Written request =>
Rewrite the records below with "Captions" swapped for "Subtitles" and everything else unchanged. Omit the pictures from your output.

Supplied data =>
** START **
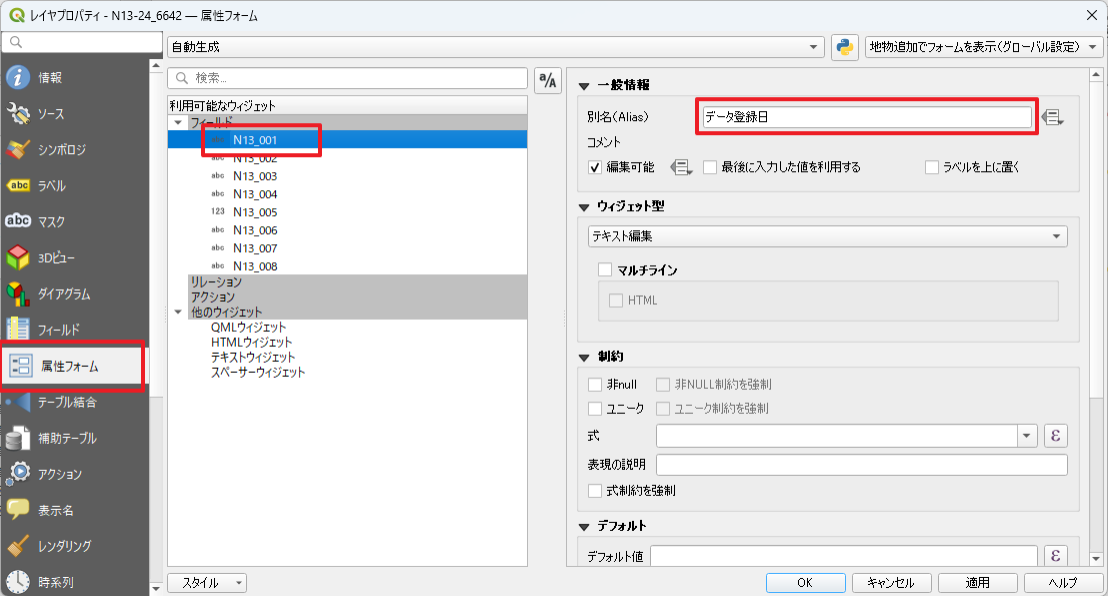The image size is (1108, 596).
Task: Open the ラベル (Labels) sidebar page
Action: point(50,186)
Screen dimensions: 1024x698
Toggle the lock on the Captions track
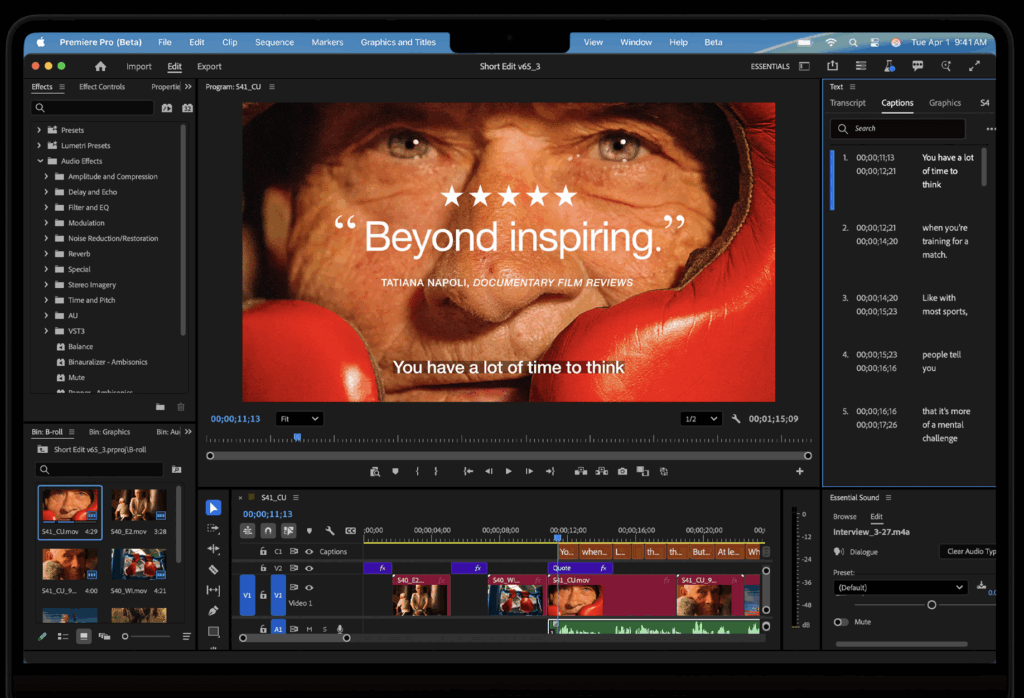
** END **
Exercise response =>
The image size is (1108, 596).
Task: Open the ラベル (Labels) sidebar page
Action: point(50,186)
Screen dimensions: 1024x698
Toggle the lock on the Subtitles track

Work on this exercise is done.